----- EXTRACTED TEXT
A key component of an unconventional reservoir development is 3D characterization. A necessary precursor for any seismic inversion work is an inversion feasibility study. We shall demonstrate a best practice inversion feasibility workflow that has several key components: regional geology, petrophysics, rock physics, and geophysical analysis. The study shows an integrated approach using spatially diverse well data to cover the entire Delaware Basin, focusing on Avalon and Bone Springs formations. The results show the ranking of petrophysical properties that contributes to the changes in elastic properties. A good relationship was established between TOC, vclay and porosity to elastic logs using both conventional and unconventional RPMs. A class-IV AVO response was observed in the Avalon formation. Finally, our analysis showed that a depth trend based 1D Bayesian classification using bandlimited log data was able to separate organic rich high TOC facies from siltstones and carbonates. To conclude, an integrated approach involving geology, petrophysics, rock physics and inversion feasibility study increased our understanding of the basin and set path for further analysis. The results from inversion feasibility can be used to understand what facies and how much resolution can be resolved from an inversion which is further used to guide the drilling direction and landing zones. The workflow outlined in this study potentially can lead to a 3D inversion analysis, reservoir property estimations from seismic, TOC mapping and finally for finding sweet spots and better drilling/landing zones in the subsurface.
----------
PROBLEM 1
In the inversion feasibility abstract, what type of AVO response was observed in the Avalon formation?
PROBLEM 2
Continue the inversion feasibility abstract, picking up after its final sentence.
The data that follow come from a separate source.
----- RECORDS PROVIDED
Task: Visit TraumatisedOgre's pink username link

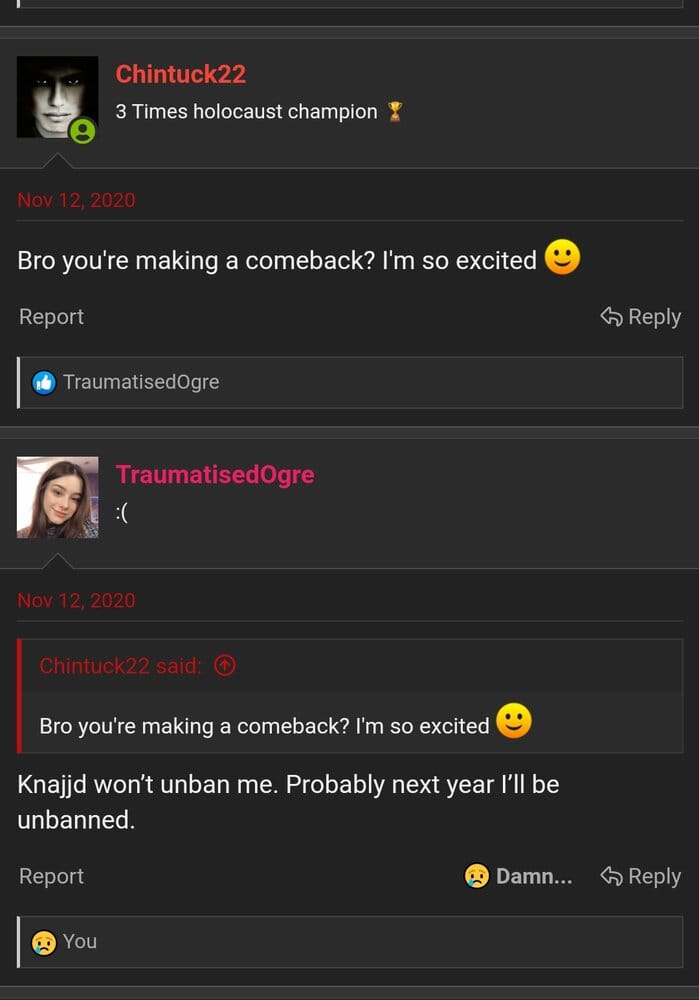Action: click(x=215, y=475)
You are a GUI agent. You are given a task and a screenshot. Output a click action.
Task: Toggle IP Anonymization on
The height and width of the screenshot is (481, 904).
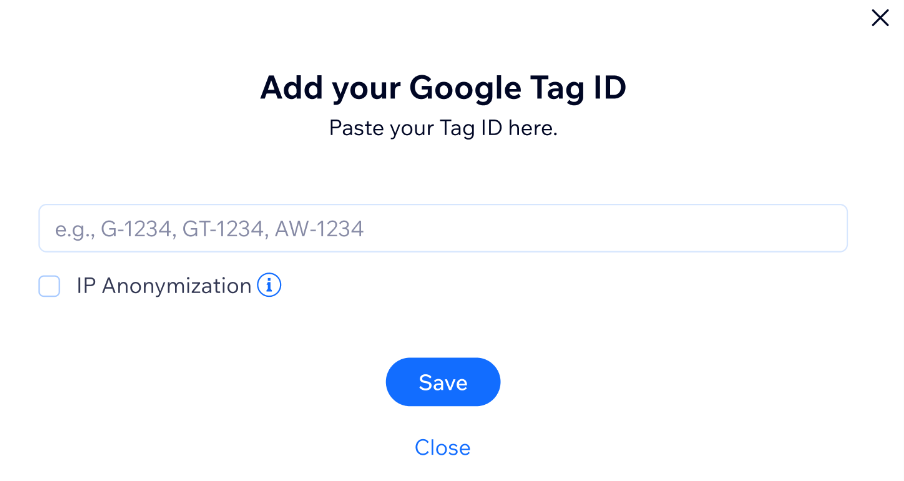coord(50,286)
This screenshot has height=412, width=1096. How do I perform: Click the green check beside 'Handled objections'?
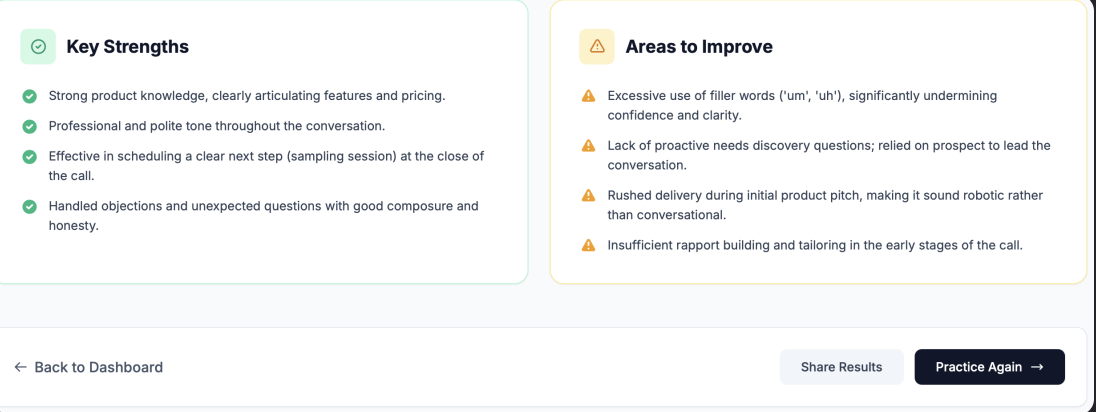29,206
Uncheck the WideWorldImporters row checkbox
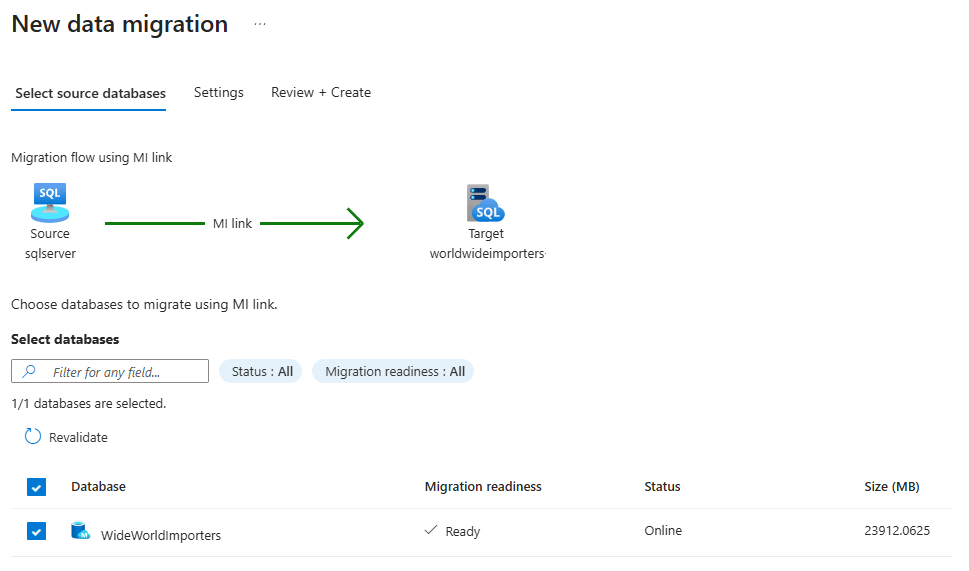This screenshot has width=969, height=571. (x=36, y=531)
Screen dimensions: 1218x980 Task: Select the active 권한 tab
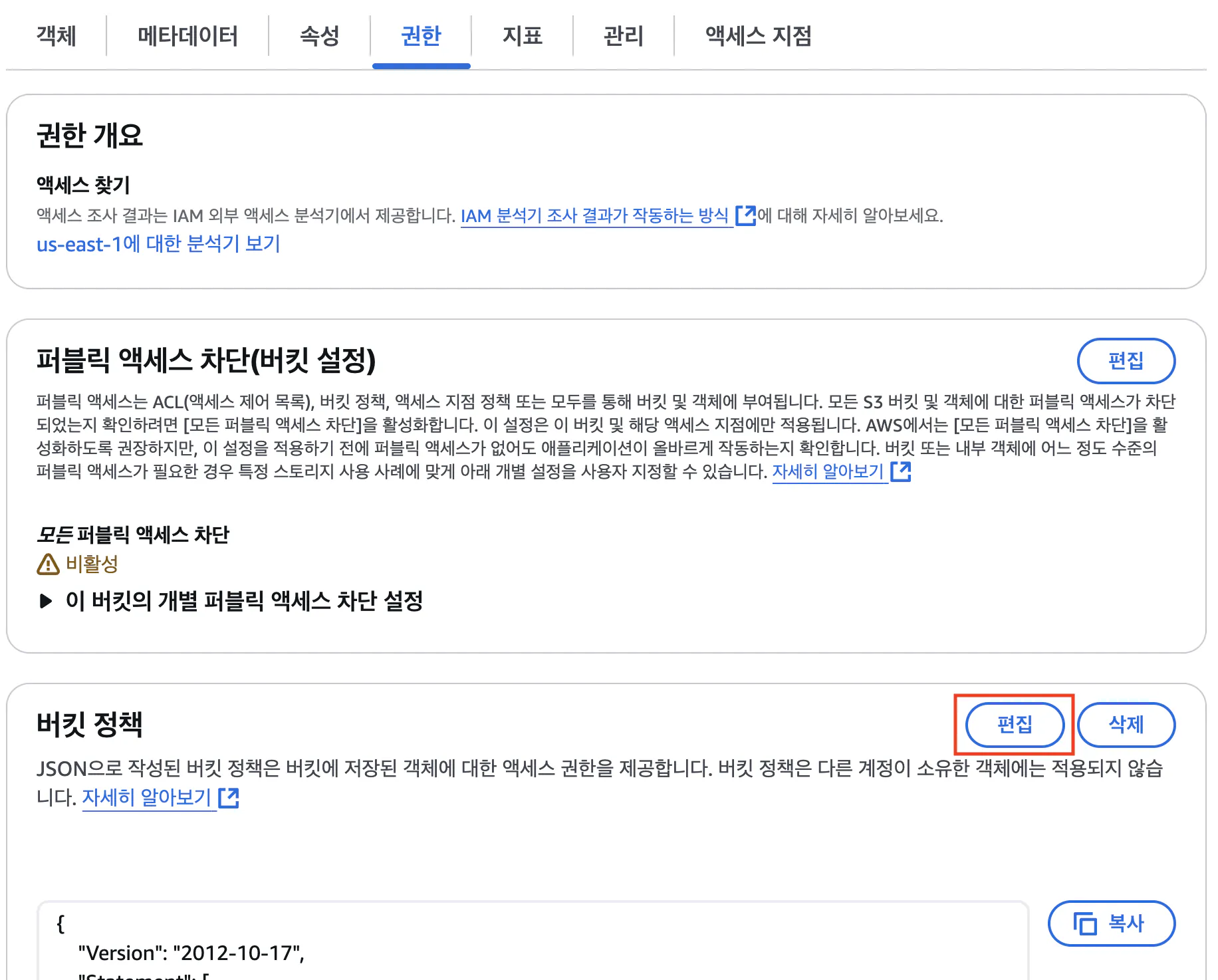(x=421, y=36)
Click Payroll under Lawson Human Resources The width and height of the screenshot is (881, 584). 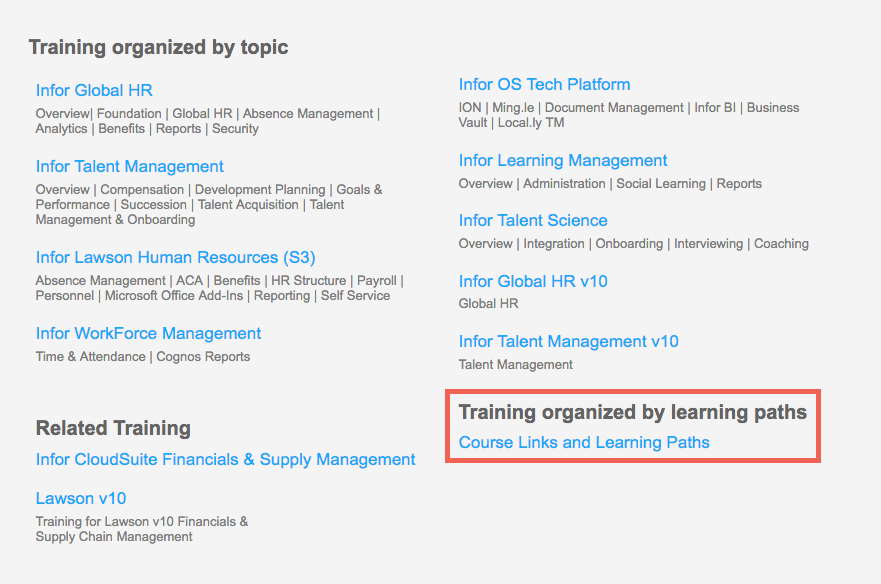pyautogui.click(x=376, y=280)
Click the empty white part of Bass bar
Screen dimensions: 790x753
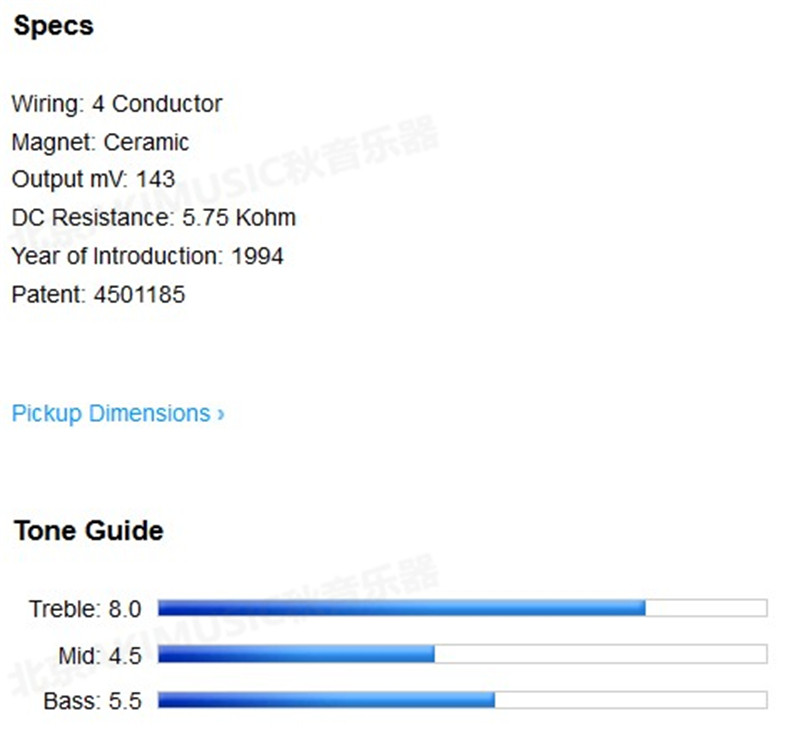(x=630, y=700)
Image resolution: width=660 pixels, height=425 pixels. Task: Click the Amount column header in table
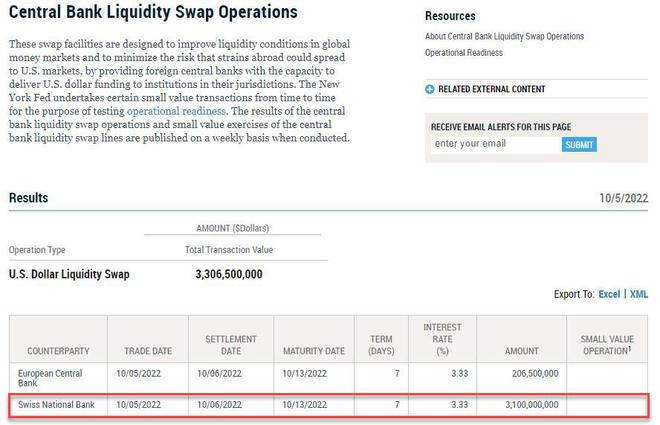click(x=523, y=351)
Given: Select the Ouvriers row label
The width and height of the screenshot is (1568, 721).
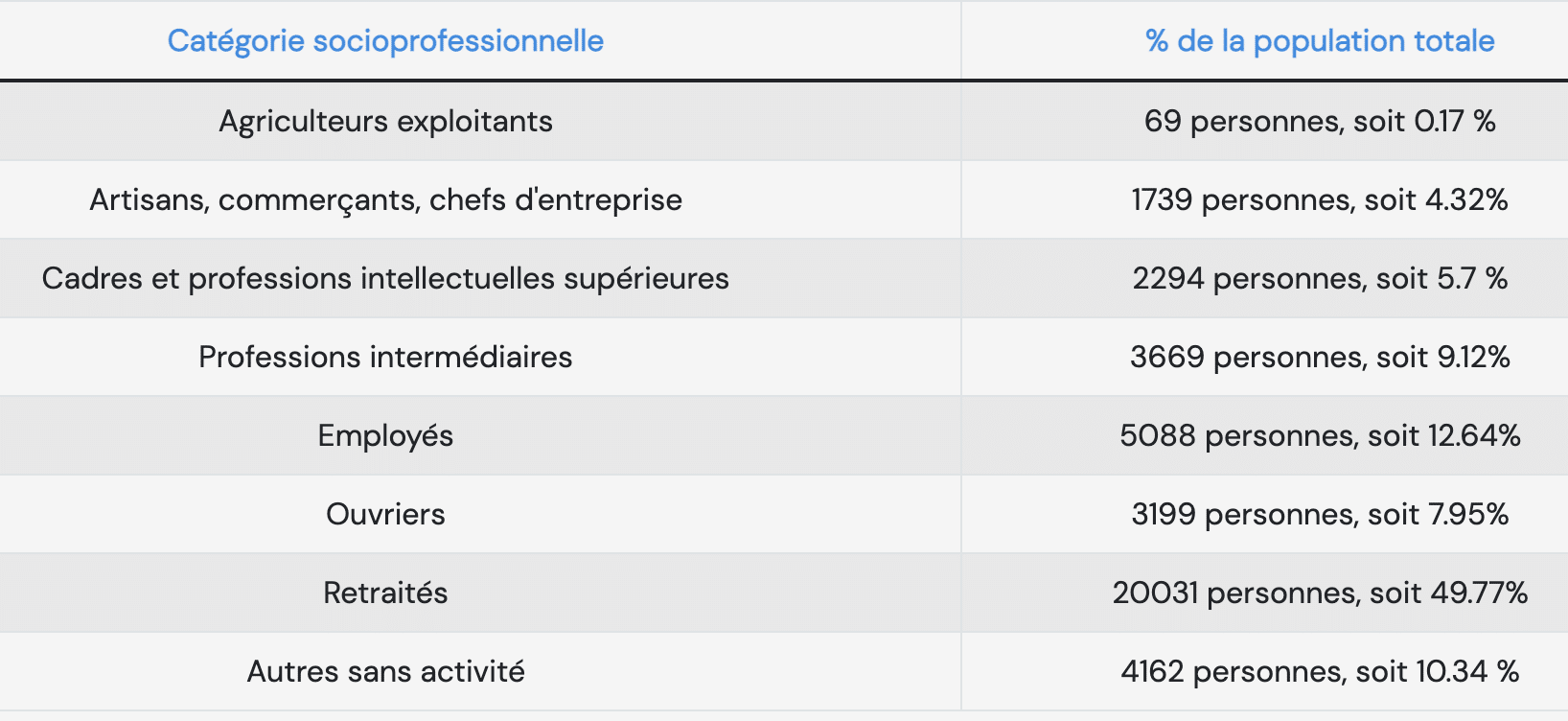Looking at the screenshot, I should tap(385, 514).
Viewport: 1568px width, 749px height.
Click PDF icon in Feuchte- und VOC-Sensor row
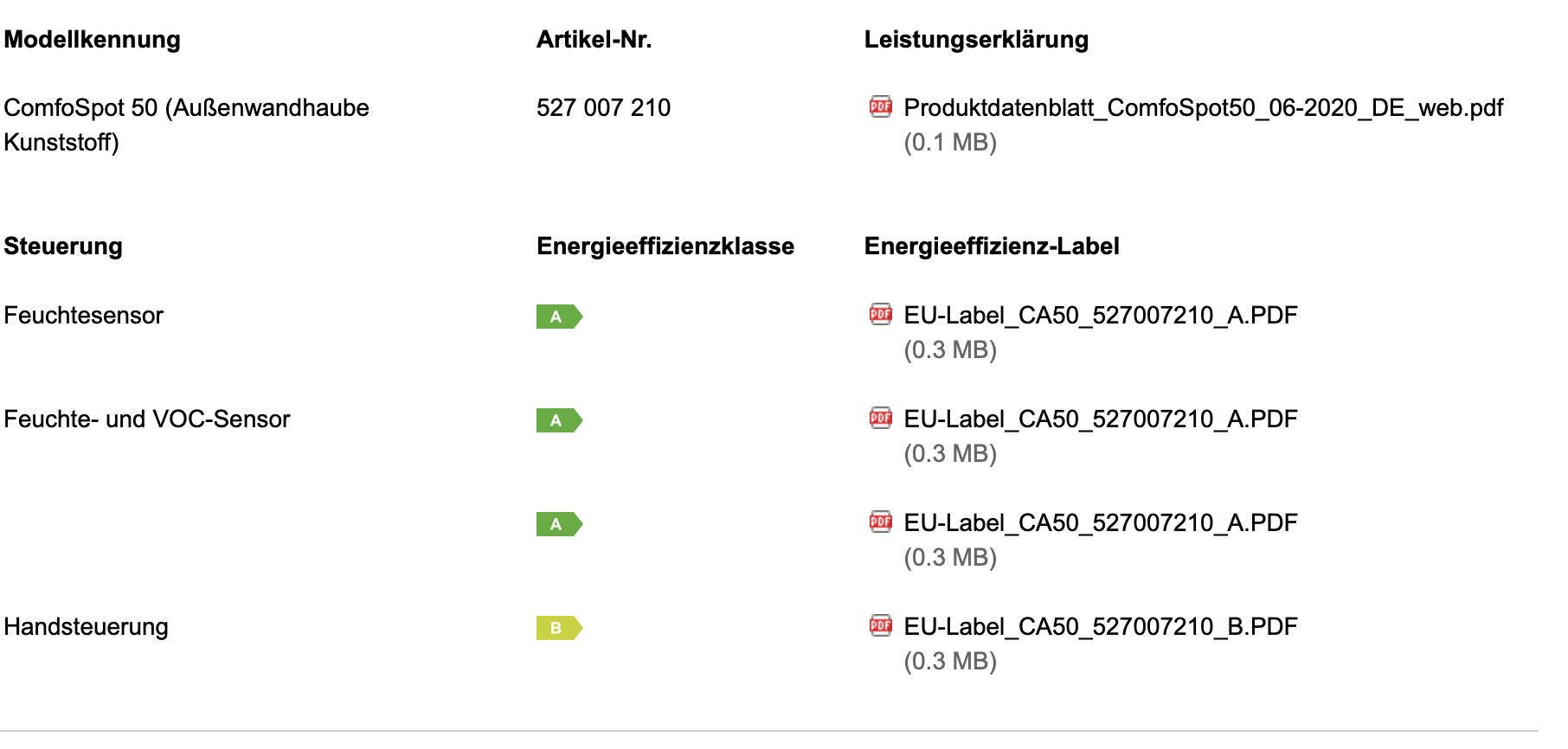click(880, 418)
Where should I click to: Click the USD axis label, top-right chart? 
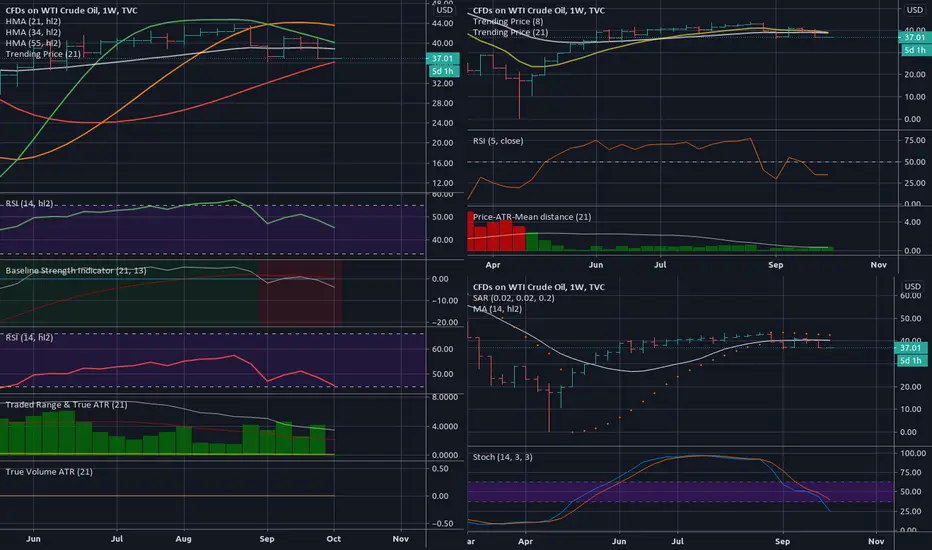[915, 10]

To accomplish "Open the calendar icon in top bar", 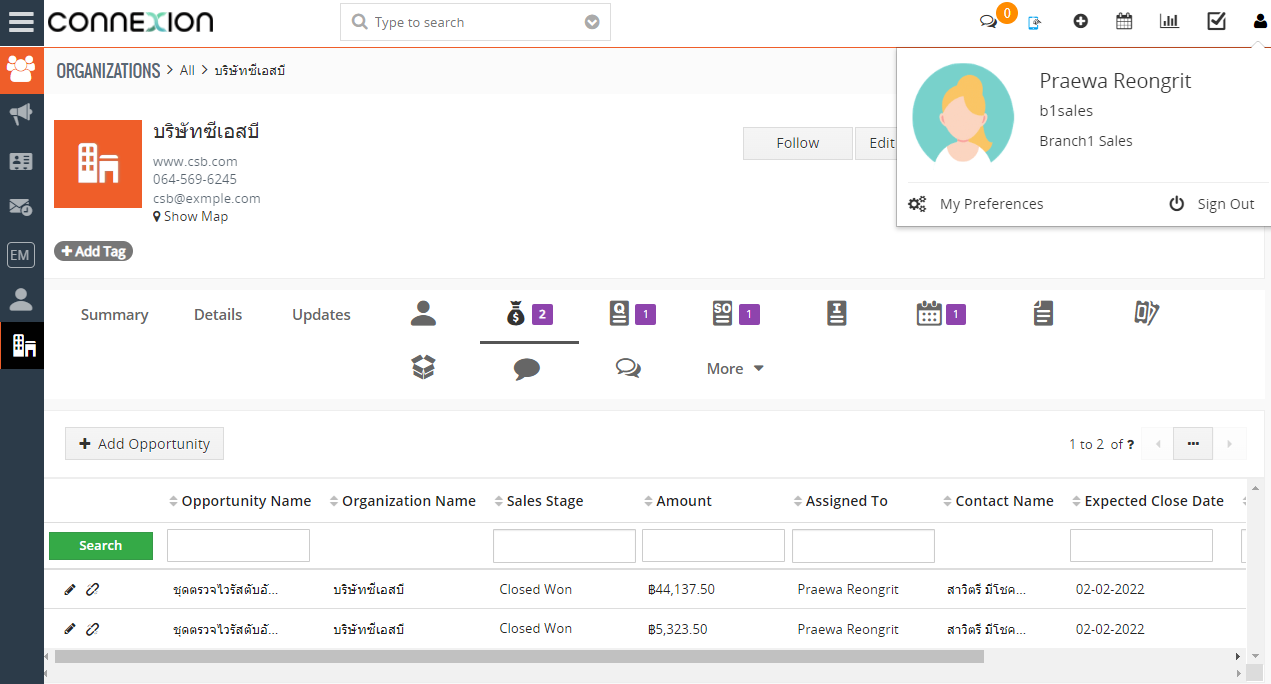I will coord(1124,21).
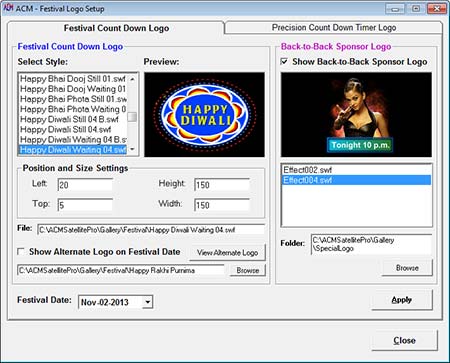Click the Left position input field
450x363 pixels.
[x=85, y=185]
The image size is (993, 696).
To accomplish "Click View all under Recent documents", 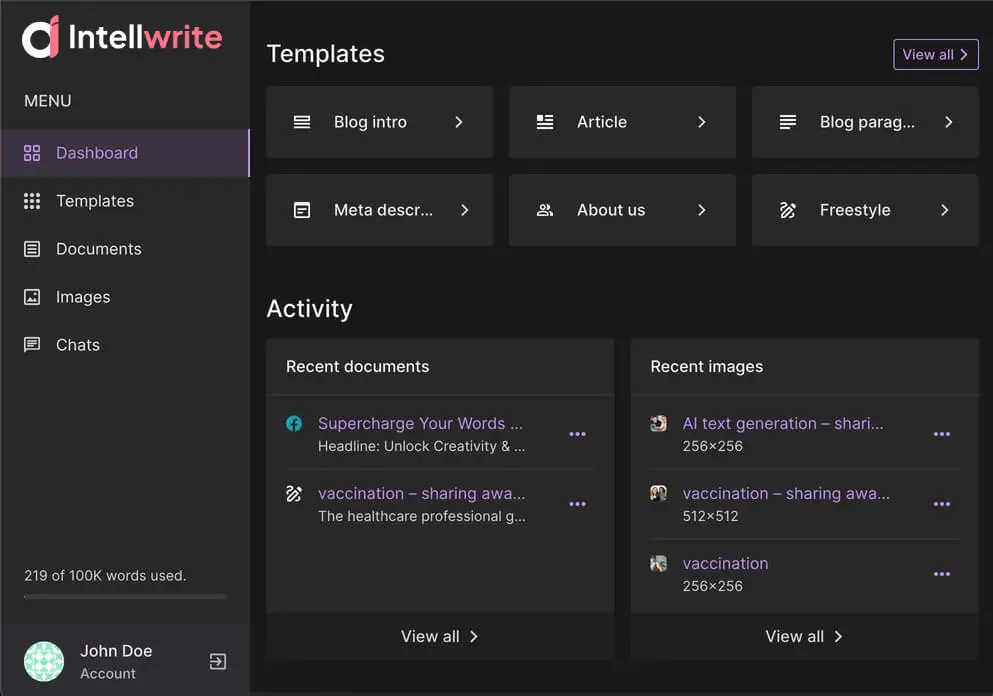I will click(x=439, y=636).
----------
EXERCISE OUTPUT 1
A class-IV AVO response.

EXERCISE OUTPUT 2
Unconventional oil and gas production have increased dramatically in the last decade, and in the U.S., the Permian Basin is the most prolific of all the basins. The Delaware Basin located in the western part of the Permian Basin has become one of the most active drilling sites with multi-stacked plays (Mire et al. 2017). Most of the production comes from the Permian-aged Avalon, Bone Springs and Wolfcamp formations. These formations are comprised of a heterogeneous mixture of organic rich mudrocks, siltstones and carbonates (Nester et al., 2014). Due to the complex nature of these rocks, it is advantageous to understand and extract useful information from available data resources from all disciplines. Hence, a collaboration to perform an integrated approach between different disciplines is crucial to effectively find solution for complicated technical challenges in the Delaware Basin (Hoang et al., 2019; Anantharamu and Del Moro, 2019).
The knowledge of geology and petrophysical analysis enhances our understanding of the basin and its mineral constituents. A proper rock physics analysis is extremely important for establishing a link between elastic properties and reservoir parameters, which can later be extrapolated to 3D domain using seismic and inversion workflows.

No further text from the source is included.